[Word and element location records]
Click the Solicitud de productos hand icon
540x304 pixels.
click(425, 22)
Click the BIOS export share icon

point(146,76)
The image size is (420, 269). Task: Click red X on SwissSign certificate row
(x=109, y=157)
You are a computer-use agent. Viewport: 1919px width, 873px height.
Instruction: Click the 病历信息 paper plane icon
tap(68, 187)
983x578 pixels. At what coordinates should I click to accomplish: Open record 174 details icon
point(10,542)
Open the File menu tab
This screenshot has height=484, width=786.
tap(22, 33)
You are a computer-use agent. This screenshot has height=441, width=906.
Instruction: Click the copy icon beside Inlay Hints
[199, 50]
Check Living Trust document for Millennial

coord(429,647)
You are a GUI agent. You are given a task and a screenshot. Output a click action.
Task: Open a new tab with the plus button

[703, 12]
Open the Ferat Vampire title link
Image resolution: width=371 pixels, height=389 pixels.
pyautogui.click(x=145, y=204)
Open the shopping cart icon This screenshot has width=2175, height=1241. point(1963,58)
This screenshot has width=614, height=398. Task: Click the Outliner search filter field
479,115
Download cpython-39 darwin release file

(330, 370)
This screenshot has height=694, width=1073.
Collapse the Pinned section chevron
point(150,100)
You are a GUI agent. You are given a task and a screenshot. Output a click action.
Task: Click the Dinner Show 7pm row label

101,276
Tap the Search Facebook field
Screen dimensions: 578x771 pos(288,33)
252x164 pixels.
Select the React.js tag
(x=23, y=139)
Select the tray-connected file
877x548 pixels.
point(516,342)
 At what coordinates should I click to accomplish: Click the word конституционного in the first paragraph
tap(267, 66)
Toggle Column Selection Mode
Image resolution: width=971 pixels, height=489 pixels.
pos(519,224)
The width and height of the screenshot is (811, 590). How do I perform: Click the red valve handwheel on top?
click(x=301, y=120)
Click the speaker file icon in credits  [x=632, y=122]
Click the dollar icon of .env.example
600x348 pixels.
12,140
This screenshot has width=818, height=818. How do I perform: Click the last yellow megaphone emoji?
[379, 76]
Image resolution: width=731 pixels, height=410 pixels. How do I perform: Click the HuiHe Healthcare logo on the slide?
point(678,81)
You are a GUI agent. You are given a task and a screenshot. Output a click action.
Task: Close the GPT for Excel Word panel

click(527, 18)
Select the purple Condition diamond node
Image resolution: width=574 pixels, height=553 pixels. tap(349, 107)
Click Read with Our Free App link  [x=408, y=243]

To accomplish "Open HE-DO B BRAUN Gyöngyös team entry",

■ Aim of the task ■
Reproduce every one of the lines above word for word, leaving nothing out and changing nothing.

■ Solution to this exercise ■
Click the Solicitud de productos hand icon
540x304 pixels.
click(425, 22)
Click the BIOS export share icon

point(146,76)
The image size is (420, 269). Task: Click red X on SwissSign certificate row
(x=109, y=157)
You are a computer-use agent. Viewport: 1919px width, 873px height.
Instruction: Click the 病历信息 paper plane icon
tap(68, 187)
983x578 pixels. At what coordinates should I click to accomplish: Open record 174 details icon
point(10,542)
Open the File menu tab
This screenshot has height=484, width=786.
tap(22, 33)
You are a computer-use agent. This screenshot has height=441, width=906.
Instruction: Click the copy icon beside Inlay Hints
[199, 50]
Check Living Trust document for Millennial

coord(429,647)
You are a GUI agent. You are given a task and a screenshot. Output a click action.
Task: Open a new tab with the plus button

[703, 12]
Open the Ferat Vampire title link
Image resolution: width=371 pixels, height=389 pixels.
pyautogui.click(x=145, y=204)
Open the shopping cart icon This screenshot has width=2175, height=1241. point(1963,58)
This screenshot has width=614, height=398. Task: Click the Outliner search filter field
479,115
Download cpython-39 darwin release file

(330, 370)
This screenshot has height=694, width=1073.
Collapse the Pinned section chevron
point(150,100)
You are a GUI agent. You are given a task and a screenshot. Output a click action.
Task: Click the Dinner Show 7pm row label

101,276
Tap the Search Facebook field
Screen dimensions: 578x771 pos(288,33)
252x164 pixels.
Select the React.js tag
(x=23, y=139)
Select the tray-connected file
877x548 pixels.
point(516,342)
 At what coordinates should I click to accomplish: Click the word конституционного in the first paragraph
tap(267, 66)
Toggle Column Selection Mode
Image resolution: width=971 pixels, height=489 pixels.
pos(519,224)
The width and height of the screenshot is (811, 590). How do I perform: Click the red valve handwheel on top?
click(x=301, y=120)
Click the speaker file icon in credits  [x=632, y=122]
Click the dollar icon of .env.example
600x348 pixels.
12,140
This screenshot has width=818, height=818. How do I perform: Click the last yellow megaphone emoji?
[379, 76]
Image resolution: width=731 pixels, height=410 pixels. How do I perform: Click the HuiHe Healthcare logo on the slide?
point(678,81)
You are a GUI agent. You are given a task and a screenshot. Output a click action.
Task: Close the GPT for Excel Word panel

click(527, 18)
Select the purple Condition diamond node
Image resolution: width=574 pixels, height=553 pixels. tap(349, 107)
Click Read with Our Free App link  [x=408, y=243]

To accomplish "Open HE-DO B BRAUN Gyöngyös team entry",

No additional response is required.